La cérémonie plaçant cet ancien défenseur des droits de l’Homme, âgé de 72 ans, à la tête du Ghana a eu lieu au square de l’Indépendance, dans le centre d’Accra, devant plus de 6000 invités et spectateurs. Plusieurs chefs d’Etats africains étaient présents ainsi que le président sortant et les anciens dirigeants John Rawlings et John Kufuor.
La victoire électorale de M. Akufo-Addo et la transition pacifique du pouvoir ont renforcé l’image du Ghana, perçu comme un modèle de stabilité dans une région souvent turbulente.
«Le Ghana s’est distingué pendant ces 25 dernières années comme étant un pays d’intégrité et de transparence», avait estimé à la proclamation des résultats l’un des observateurs du scrutin, Johnnie Carson, de l’Institut national démocratique. Le nouveau président élu avait déclaré aux agences de presse que les dirigeants qui souhaitaient rester en fonction à tout prix «naviguaient à contre-courant de l’Histoire».

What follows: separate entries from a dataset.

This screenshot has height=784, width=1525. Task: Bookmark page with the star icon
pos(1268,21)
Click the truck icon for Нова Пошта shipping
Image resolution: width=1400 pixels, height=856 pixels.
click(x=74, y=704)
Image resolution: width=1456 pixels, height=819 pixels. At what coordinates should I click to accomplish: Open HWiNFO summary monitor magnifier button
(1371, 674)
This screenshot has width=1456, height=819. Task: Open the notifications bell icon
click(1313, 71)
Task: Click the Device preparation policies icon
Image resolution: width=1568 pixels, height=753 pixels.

La semaine de l’élection du nouveau président ghanéen, le président battu en Gambie Yahya Jammeh a contesté les résultats des élections qu’il avait dans un premier temps acceptés, plongeant son pays dans une grave crise politique, toujours en cours. Ailleurs sur le continent, il existe de nombreux exemples de dirigeants qui souhaitent modifier la Constitution – ou l’ont déjà modifiée – pour se maintenir plus longtemps au pouvoir. Le président du Nigeria Muhammadu Buhari et d’autres chefs d’Etat africains chargés de la médiation pour trouver une solution à la crise gambienne devaient se réunir hier à Accra après l’investiture. «Une décision majeure est à attendre à l’issue de cette réunion cruciale pour sortir de l’impasse», a déclaré le porte-parole de M. Buhari, Garba Shehu, à des journalistes à Abuja. «En tant que médiateur principal dans cette crise, le président Buhari est déterminé à résoudre cette crise», a-t-il précisé. M. Akufo-Addo a promis de remettre le Ghana «sur la voie du progrès et de la prospérité», après une crise économique qui avait conduit son prédécesseur à solliciter un plan de sauvetage du Fonds monétaire international (FMI). Cette semaine, M. Mahama a défendu son mandat, affirmant qu’il avait dû «naviguer contre de puissants vents contraires» ayant entraîné un ralentissement de la croissance, une explosion de la dette publique et une baisse de la monnaie.
Le président sortant a cependant encouragé les Ghanéens à se rassembler derrière M. Akufo-Addo, avant de faire visiter à son ancien rival le palais présidentiel, Flagstaff House.